• _Exercise instructions_: Please retype the listing below exactly, from its opening line through the line where "Your Thyroid Labs" appears.

• _Task input_:
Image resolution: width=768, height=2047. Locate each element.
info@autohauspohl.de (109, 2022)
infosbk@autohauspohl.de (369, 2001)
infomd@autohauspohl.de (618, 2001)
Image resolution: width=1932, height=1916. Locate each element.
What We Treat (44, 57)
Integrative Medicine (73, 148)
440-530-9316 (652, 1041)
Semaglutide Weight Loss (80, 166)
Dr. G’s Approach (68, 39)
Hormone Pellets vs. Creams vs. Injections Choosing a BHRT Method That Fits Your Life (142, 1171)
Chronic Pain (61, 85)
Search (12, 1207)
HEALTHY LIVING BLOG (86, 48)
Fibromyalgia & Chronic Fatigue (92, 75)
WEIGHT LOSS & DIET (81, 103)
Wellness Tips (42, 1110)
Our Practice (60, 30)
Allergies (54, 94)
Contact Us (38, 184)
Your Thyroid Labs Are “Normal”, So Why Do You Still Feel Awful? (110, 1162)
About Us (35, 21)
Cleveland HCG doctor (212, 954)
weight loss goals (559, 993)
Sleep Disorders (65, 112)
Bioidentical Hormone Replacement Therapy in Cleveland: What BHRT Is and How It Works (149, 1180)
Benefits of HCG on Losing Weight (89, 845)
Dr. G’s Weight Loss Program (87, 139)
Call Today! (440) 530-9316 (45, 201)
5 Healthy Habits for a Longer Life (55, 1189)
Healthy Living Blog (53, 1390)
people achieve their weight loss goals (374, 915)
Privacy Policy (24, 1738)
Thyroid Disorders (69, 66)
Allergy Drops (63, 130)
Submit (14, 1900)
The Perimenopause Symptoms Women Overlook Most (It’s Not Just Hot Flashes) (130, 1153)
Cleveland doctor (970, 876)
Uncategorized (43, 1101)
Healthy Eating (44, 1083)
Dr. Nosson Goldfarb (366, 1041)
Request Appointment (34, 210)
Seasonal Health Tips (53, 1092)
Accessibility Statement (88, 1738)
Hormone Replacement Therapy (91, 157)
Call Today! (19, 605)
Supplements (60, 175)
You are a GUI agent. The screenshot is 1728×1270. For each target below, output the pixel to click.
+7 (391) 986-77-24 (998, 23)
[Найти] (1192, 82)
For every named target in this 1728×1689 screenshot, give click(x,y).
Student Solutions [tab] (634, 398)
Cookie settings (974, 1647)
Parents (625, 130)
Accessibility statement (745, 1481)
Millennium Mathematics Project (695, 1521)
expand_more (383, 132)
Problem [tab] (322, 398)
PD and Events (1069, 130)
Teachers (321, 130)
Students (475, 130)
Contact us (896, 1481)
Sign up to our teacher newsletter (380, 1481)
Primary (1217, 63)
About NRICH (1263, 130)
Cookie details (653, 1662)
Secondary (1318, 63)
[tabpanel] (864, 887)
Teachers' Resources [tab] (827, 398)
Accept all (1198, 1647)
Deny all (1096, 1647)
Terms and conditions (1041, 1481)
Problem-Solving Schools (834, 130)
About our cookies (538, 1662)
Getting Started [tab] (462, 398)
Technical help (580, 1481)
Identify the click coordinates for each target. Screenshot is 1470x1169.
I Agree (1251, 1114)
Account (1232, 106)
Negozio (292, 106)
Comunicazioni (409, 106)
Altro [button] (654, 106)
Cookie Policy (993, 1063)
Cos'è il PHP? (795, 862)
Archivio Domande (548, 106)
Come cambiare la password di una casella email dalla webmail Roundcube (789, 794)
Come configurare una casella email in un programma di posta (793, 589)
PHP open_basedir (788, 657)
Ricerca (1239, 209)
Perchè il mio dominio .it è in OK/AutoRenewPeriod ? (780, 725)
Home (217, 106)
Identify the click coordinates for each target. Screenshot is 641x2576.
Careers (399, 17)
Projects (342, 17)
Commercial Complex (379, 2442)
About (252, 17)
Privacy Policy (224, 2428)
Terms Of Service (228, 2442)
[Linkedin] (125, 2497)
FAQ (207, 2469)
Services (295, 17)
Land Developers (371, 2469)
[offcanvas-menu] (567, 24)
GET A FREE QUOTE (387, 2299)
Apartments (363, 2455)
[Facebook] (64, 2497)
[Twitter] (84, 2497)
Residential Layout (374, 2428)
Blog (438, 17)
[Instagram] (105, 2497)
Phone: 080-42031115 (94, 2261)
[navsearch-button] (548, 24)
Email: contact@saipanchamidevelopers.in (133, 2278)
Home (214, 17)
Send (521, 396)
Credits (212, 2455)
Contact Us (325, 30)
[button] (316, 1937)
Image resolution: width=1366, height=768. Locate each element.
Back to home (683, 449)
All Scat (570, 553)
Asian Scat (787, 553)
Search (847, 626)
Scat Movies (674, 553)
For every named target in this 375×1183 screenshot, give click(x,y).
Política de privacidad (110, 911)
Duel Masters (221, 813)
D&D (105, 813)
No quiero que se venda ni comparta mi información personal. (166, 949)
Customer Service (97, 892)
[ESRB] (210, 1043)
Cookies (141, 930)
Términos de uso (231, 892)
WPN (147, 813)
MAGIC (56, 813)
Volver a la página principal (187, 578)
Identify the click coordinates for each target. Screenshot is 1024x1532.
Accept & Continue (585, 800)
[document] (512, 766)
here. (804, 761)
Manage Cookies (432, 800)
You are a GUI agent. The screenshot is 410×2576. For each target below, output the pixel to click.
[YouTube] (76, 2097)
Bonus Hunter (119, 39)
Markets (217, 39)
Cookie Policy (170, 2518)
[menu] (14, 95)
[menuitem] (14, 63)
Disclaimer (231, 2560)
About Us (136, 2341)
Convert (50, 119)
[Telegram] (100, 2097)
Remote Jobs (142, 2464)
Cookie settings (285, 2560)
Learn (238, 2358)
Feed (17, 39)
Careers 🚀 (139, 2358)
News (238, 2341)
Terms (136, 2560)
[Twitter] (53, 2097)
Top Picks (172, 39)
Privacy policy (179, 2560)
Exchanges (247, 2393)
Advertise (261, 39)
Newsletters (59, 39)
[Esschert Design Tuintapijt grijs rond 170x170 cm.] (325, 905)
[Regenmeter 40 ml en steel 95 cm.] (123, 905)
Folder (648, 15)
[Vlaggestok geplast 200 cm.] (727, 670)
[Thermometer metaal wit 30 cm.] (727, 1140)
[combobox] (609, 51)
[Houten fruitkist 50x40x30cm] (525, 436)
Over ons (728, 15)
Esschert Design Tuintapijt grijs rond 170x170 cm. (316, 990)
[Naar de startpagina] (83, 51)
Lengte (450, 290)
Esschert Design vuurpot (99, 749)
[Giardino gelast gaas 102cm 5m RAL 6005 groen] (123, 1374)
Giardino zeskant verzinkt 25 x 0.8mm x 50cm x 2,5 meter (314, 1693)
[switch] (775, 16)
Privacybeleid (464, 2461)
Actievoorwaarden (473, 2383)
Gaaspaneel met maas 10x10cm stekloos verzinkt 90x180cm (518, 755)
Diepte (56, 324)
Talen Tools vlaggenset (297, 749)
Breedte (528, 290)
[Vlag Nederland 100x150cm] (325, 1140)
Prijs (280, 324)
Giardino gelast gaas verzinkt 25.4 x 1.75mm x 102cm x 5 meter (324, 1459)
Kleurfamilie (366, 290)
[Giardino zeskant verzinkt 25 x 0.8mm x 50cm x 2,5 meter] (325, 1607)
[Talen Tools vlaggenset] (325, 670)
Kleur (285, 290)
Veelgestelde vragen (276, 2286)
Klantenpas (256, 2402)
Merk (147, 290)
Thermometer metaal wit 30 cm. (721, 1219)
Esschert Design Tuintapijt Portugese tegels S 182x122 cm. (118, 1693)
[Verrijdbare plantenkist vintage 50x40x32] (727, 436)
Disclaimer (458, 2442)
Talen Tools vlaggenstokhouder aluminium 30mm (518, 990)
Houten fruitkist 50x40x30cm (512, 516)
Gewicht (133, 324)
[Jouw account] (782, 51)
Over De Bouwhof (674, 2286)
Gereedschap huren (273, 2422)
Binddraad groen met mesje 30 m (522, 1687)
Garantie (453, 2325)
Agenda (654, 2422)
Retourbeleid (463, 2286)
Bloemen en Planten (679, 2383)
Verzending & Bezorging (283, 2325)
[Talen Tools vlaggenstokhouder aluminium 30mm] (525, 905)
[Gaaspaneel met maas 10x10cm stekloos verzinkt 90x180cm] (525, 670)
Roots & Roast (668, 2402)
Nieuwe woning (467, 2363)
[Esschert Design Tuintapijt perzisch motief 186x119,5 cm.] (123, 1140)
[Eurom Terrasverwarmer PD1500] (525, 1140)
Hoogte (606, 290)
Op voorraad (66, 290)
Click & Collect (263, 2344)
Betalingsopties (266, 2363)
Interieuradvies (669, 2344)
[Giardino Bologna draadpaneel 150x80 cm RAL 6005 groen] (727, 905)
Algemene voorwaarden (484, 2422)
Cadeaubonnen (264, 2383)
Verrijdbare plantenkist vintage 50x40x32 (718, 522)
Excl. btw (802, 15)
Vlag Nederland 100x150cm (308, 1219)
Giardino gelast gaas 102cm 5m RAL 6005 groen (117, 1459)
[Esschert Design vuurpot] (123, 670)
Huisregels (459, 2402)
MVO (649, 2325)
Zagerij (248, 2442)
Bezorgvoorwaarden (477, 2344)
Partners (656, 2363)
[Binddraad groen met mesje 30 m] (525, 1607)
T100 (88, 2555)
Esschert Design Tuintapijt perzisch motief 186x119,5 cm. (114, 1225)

• _Result_:
Image resolution: width=768, height=2047. Locate each element.
info@autohauspohl.de (109, 2022)
infosbk@autohauspohl.de (369, 2001)
infomd@autohauspohl.de (618, 2001)
Image resolution: width=1932, height=1916. Locate each element.
What We Treat (44, 57)
Integrative Medicine (73, 148)
440-530-9316 (652, 1041)
Semaglutide Weight Loss (80, 166)
Dr. G’s Approach (68, 39)
Hormone Pellets vs. Creams vs. Injections Choosing a BHRT Method That Fits Your Life (142, 1171)
Chronic Pain (61, 85)
Search (12, 1207)
HEALTHY LIVING BLOG (86, 48)
Fibromyalgia & Chronic Fatigue (92, 75)
WEIGHT LOSS & DIET (81, 103)
Wellness Tips (42, 1110)
Our Practice (60, 30)
Allergies (54, 94)
Contact Us (38, 184)
Your Thyroid Labs Are “Normal”, So Why Do You Still Feel Awful? (110, 1162)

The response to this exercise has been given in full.